Set exercise: Convert the records, starting at the line containing "Task: Expand the BP axis dropdown showing 11" and ending after the line containing "Action: pyautogui.click(x=231, y=141)", into a two-column CSV with the headers instruction and reply. Give one row per record, put each field in double quotes with line breaks replaced by spaces, and omit the pictures.

Excerpted data:
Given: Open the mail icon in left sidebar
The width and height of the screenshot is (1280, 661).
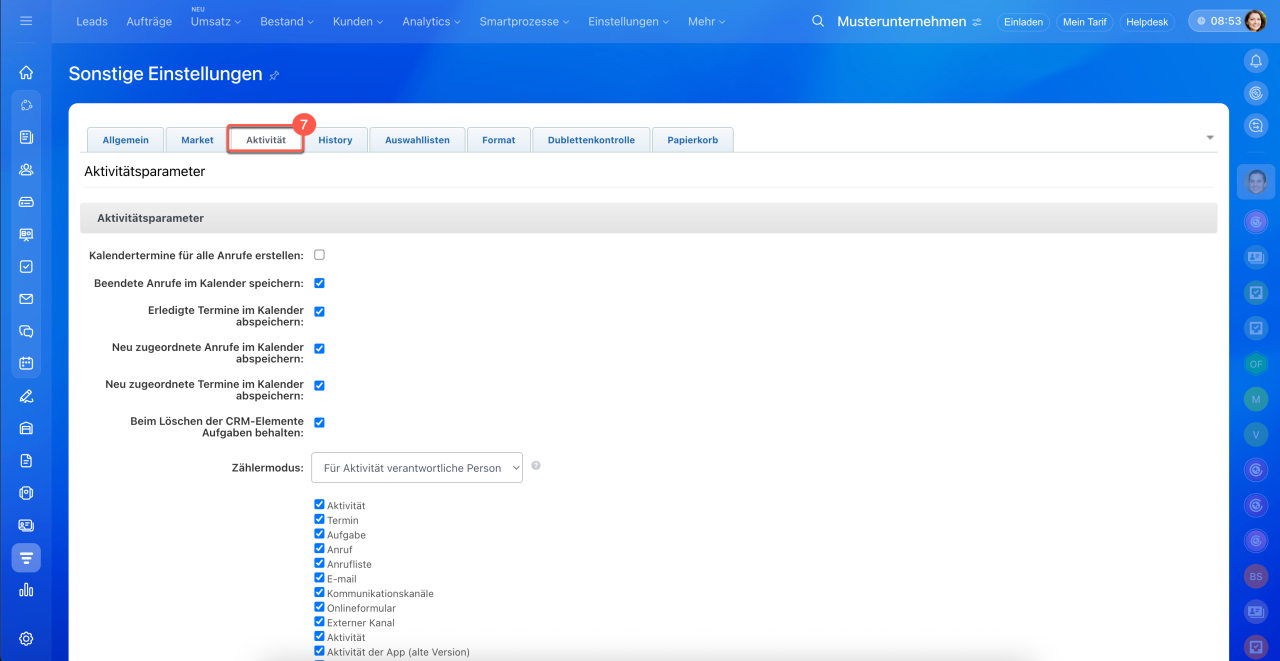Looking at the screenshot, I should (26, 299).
---
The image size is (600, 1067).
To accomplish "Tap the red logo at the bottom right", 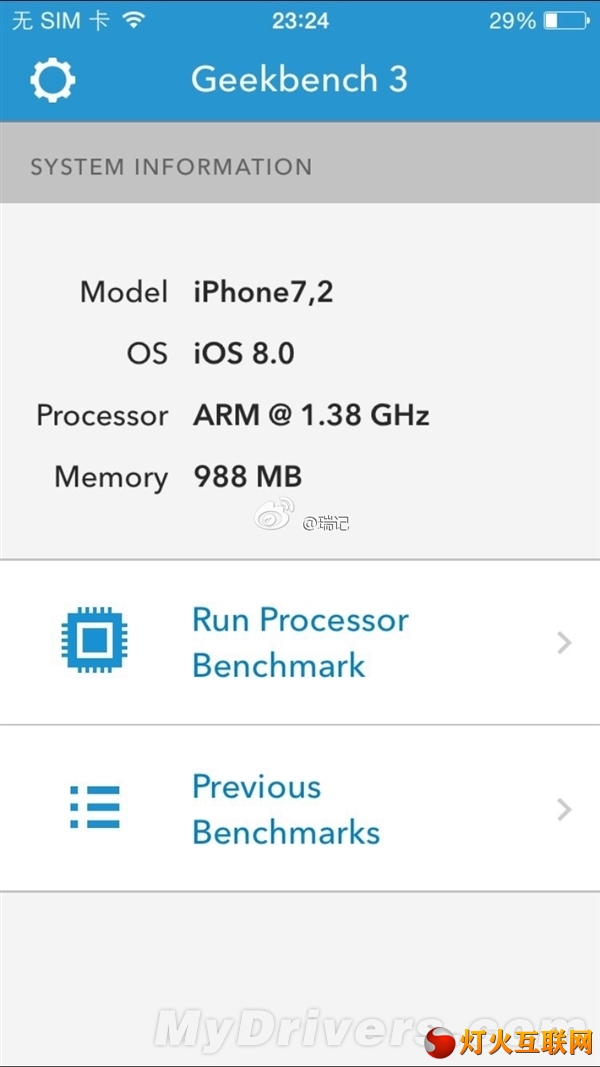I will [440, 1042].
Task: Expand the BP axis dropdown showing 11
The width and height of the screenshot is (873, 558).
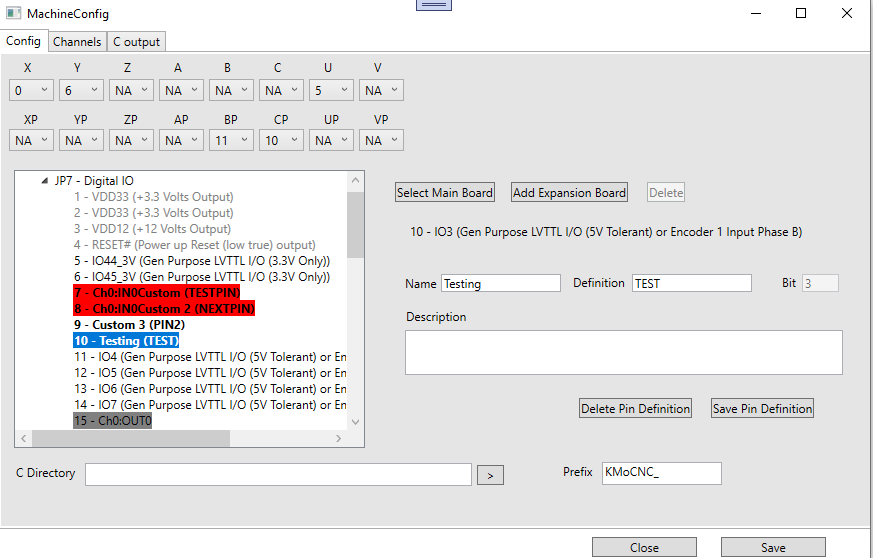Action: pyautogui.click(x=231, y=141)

Complete response:
instruction,reply
"Task: Expand the BP axis dropdown showing 11 The width and height of the screenshot is (873, 558).","Action: pyautogui.click(x=231, y=141)"